▶ Dataset:
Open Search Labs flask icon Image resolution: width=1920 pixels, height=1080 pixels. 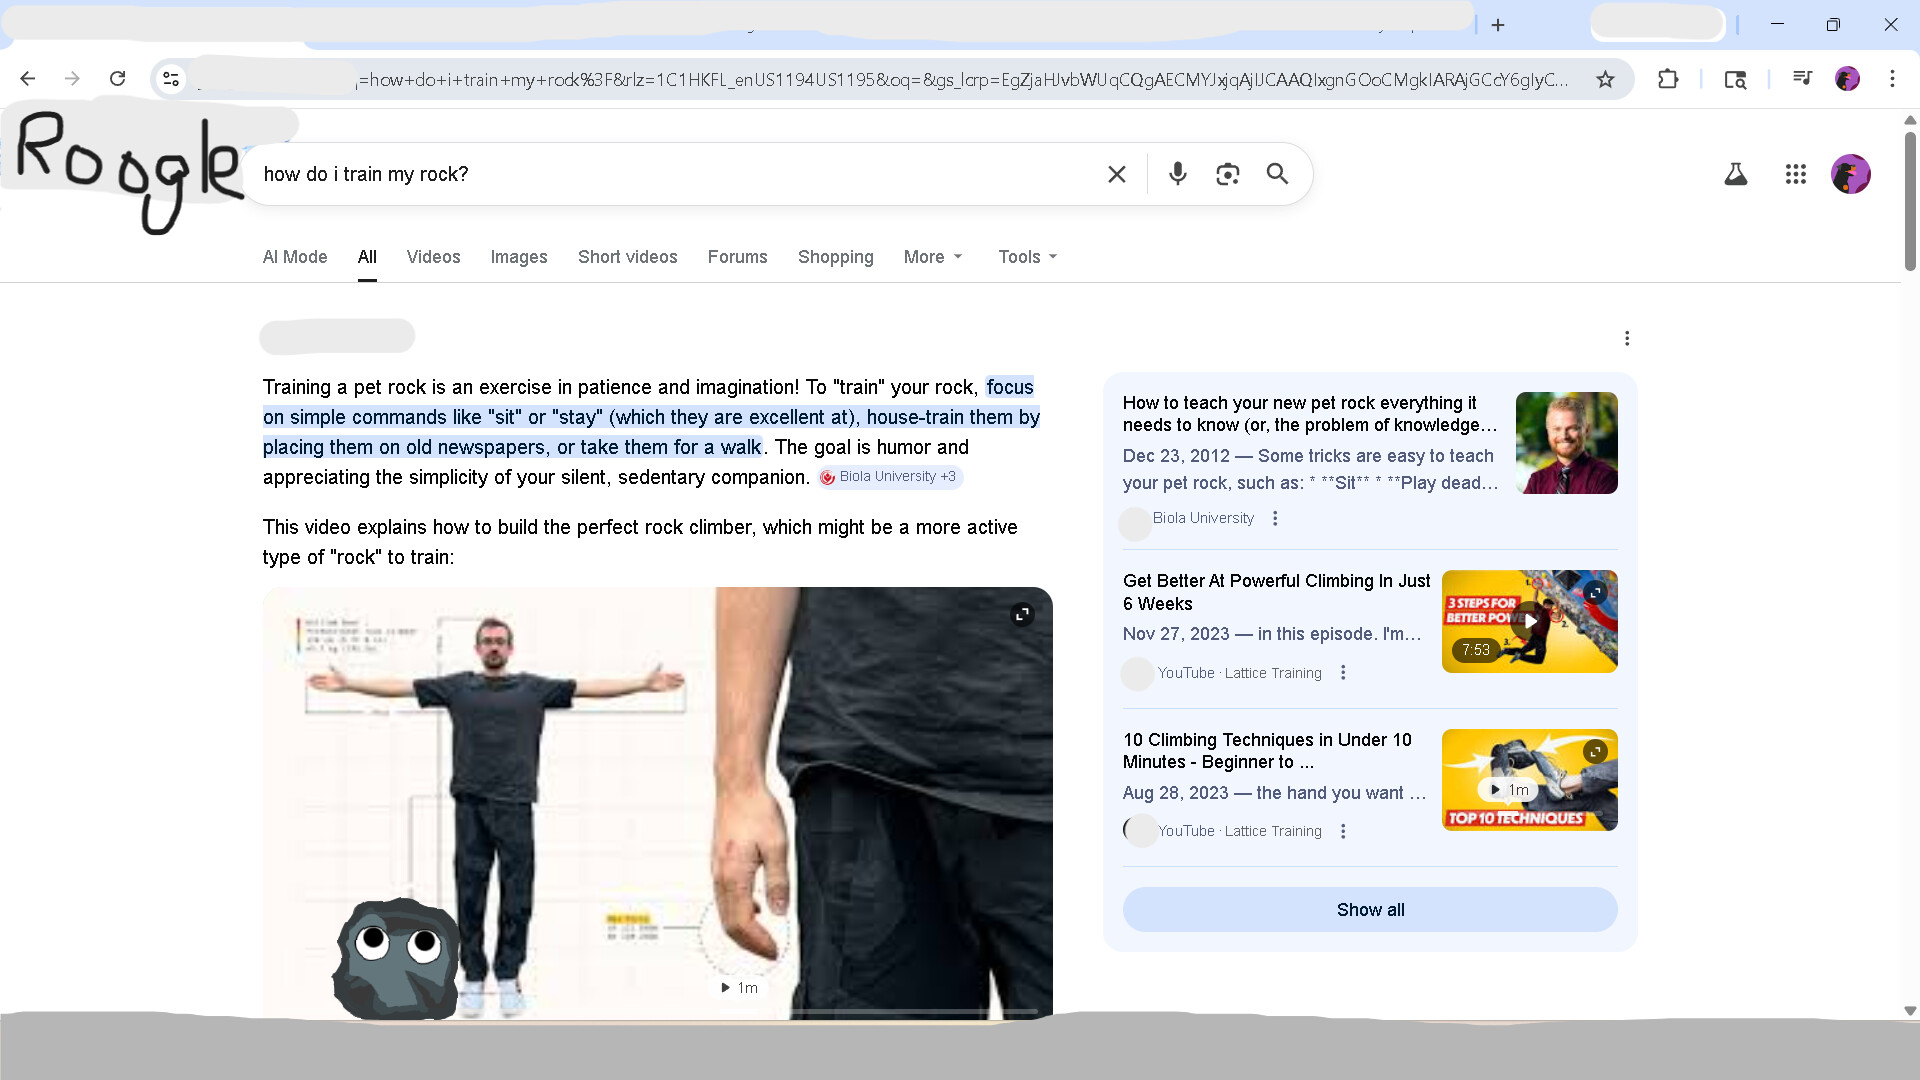point(1736,174)
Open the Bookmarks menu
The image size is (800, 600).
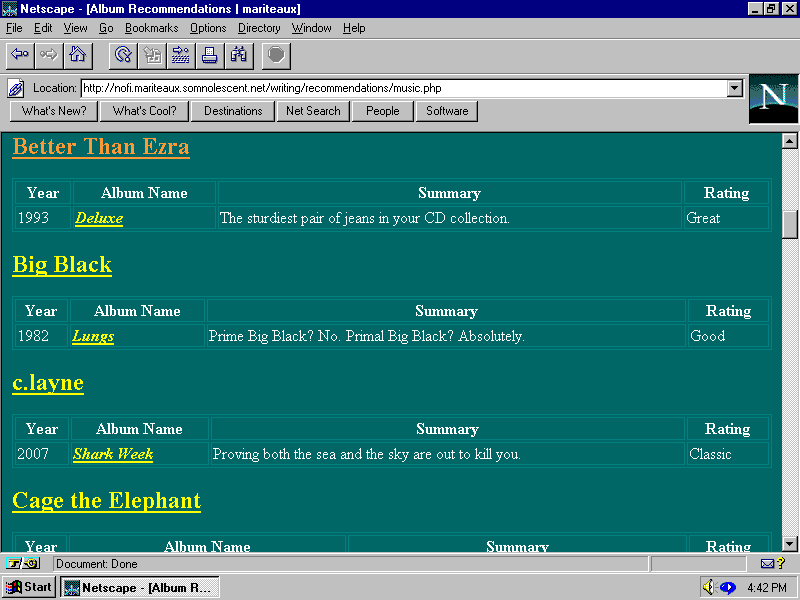[x=150, y=28]
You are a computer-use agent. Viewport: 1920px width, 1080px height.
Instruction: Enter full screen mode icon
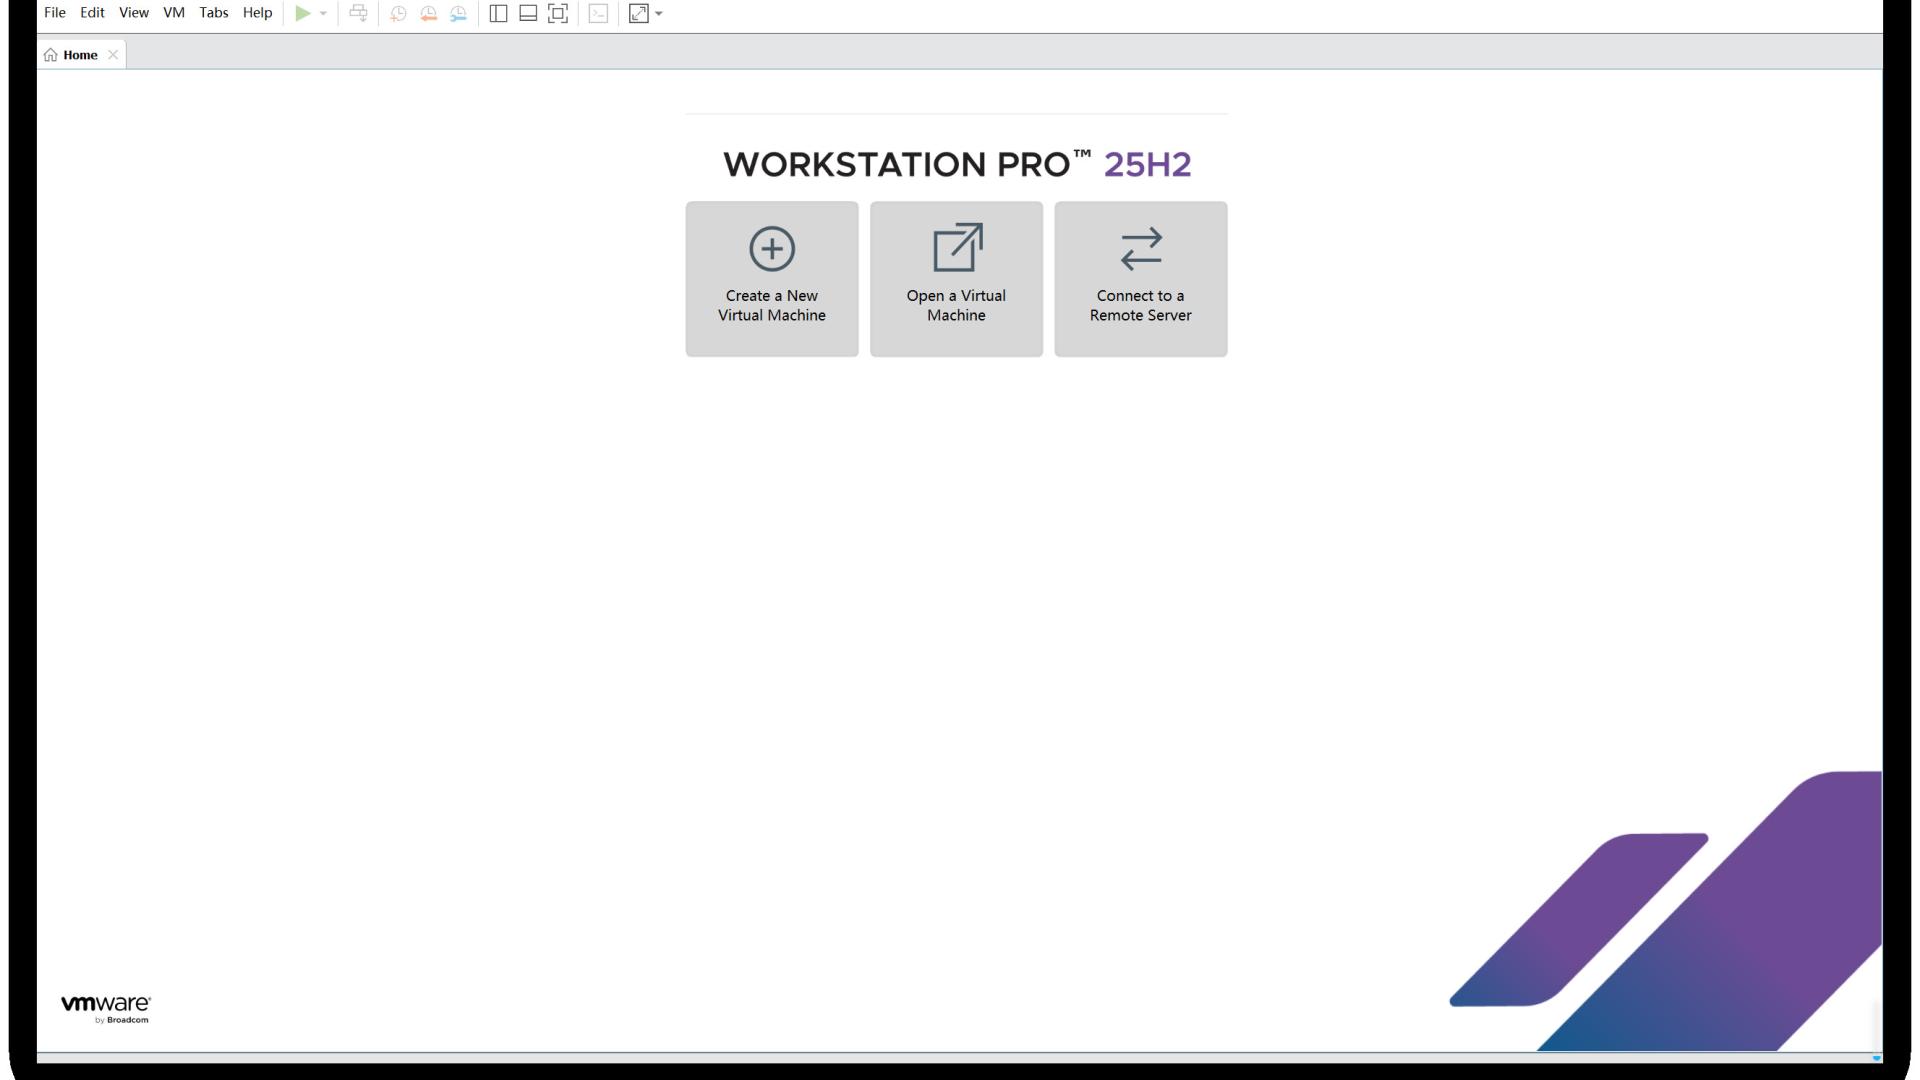pyautogui.click(x=558, y=13)
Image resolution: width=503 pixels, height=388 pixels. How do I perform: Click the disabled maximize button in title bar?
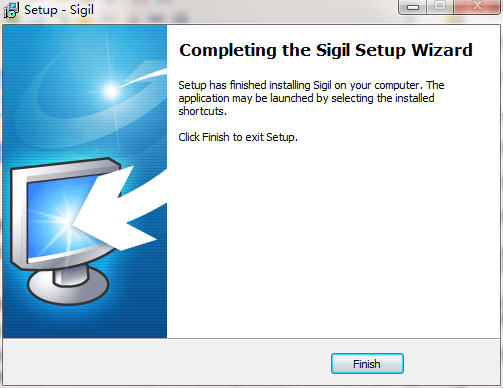tap(440, 7)
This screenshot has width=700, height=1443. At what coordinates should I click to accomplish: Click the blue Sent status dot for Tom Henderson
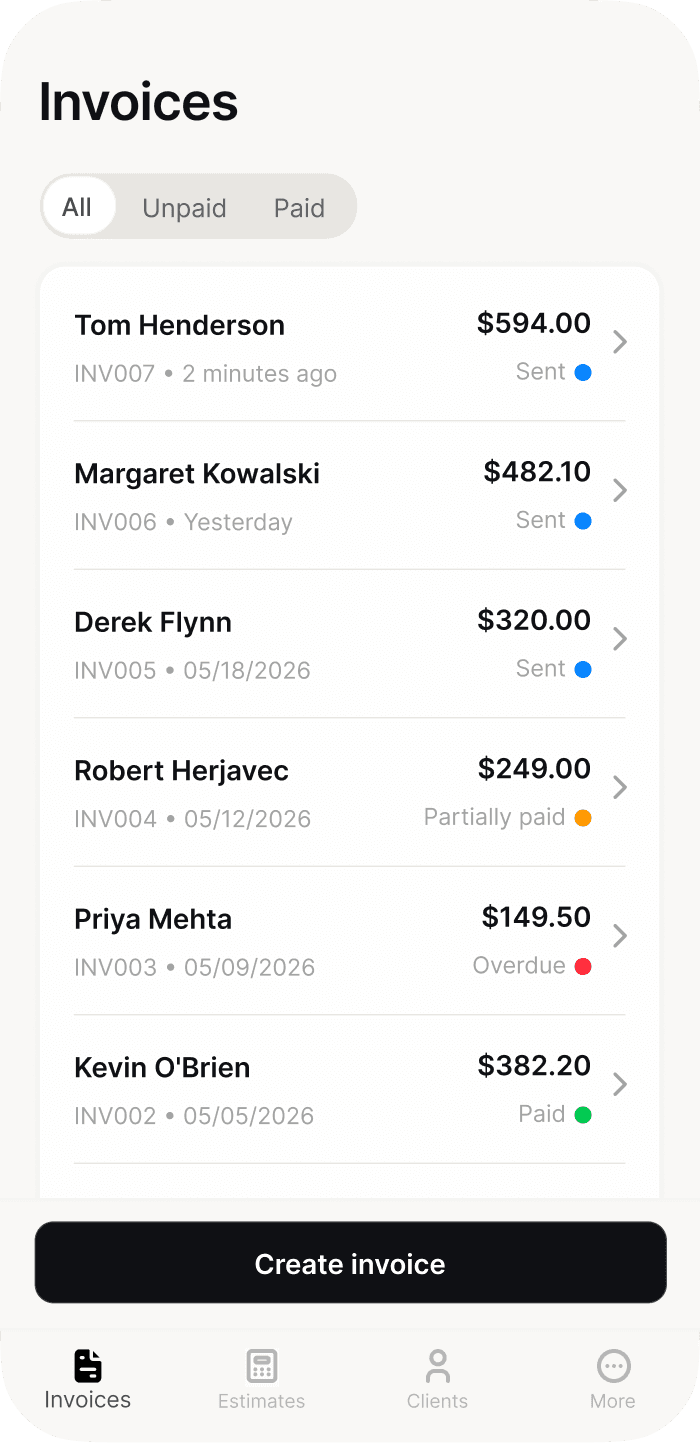pyautogui.click(x=584, y=372)
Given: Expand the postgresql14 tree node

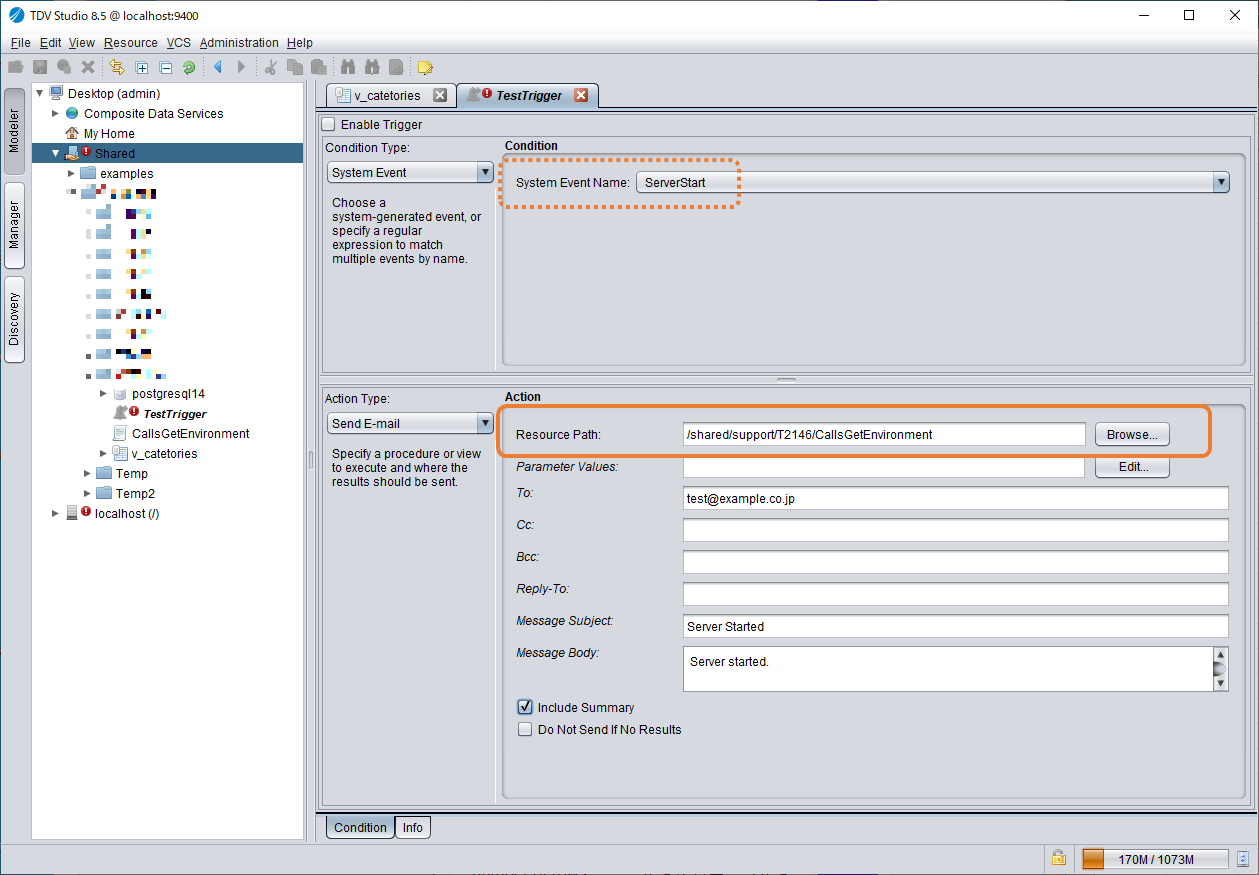Looking at the screenshot, I should (104, 394).
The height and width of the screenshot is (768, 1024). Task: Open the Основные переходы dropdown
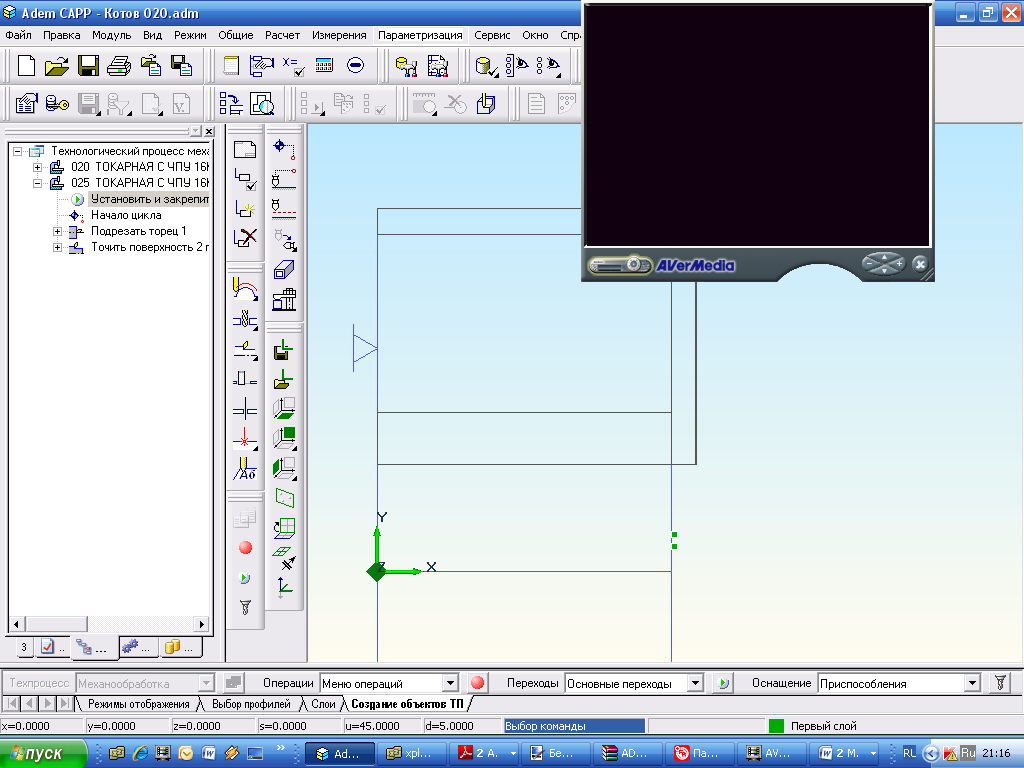(x=696, y=683)
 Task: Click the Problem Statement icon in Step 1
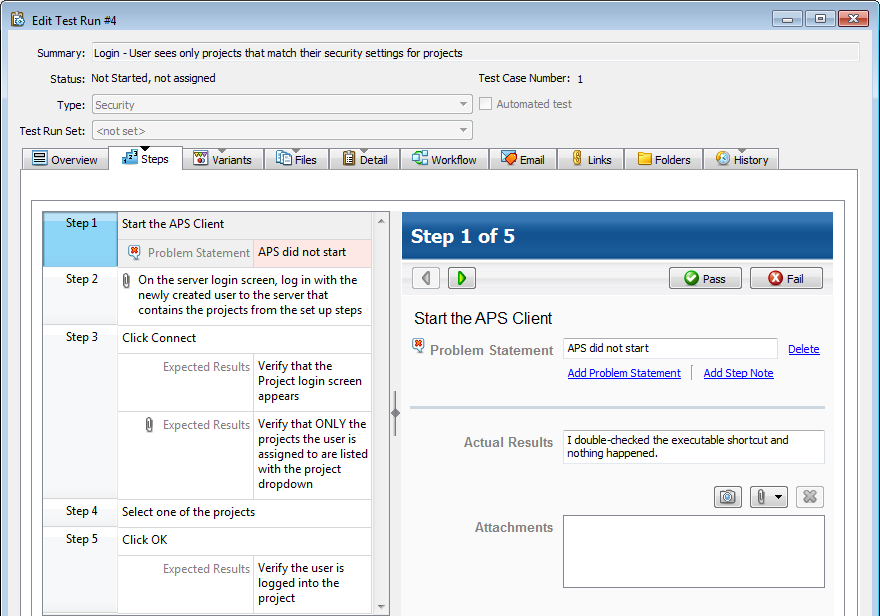pyautogui.click(x=135, y=253)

▶ Exercise requirements: In the stretch of records from the line containing "Image resolution: width=503" through the end of the records, swap "disabled" for "grayed-out" and change nothing else. Give back only those lines, leaving out the pictures.

▶ Exercise result:
Image resolution: width=503 pixels, height=388 pixels. How do I perform: Click the grayed-out maximize button in title bar?
tap(440, 7)
This screenshot has width=700, height=1443. At what coordinates should I click to accomplish: Click the blue Sent status dot for Tom Henderson
pyautogui.click(x=584, y=372)
Given: Expand the postgresql14 tree node

Looking at the screenshot, I should (104, 394).
The height and width of the screenshot is (768, 1024). Task: Open the Основные переходы dropdown
(x=696, y=683)
 Task: Click the Problem Statement icon in Step 1
pyautogui.click(x=135, y=253)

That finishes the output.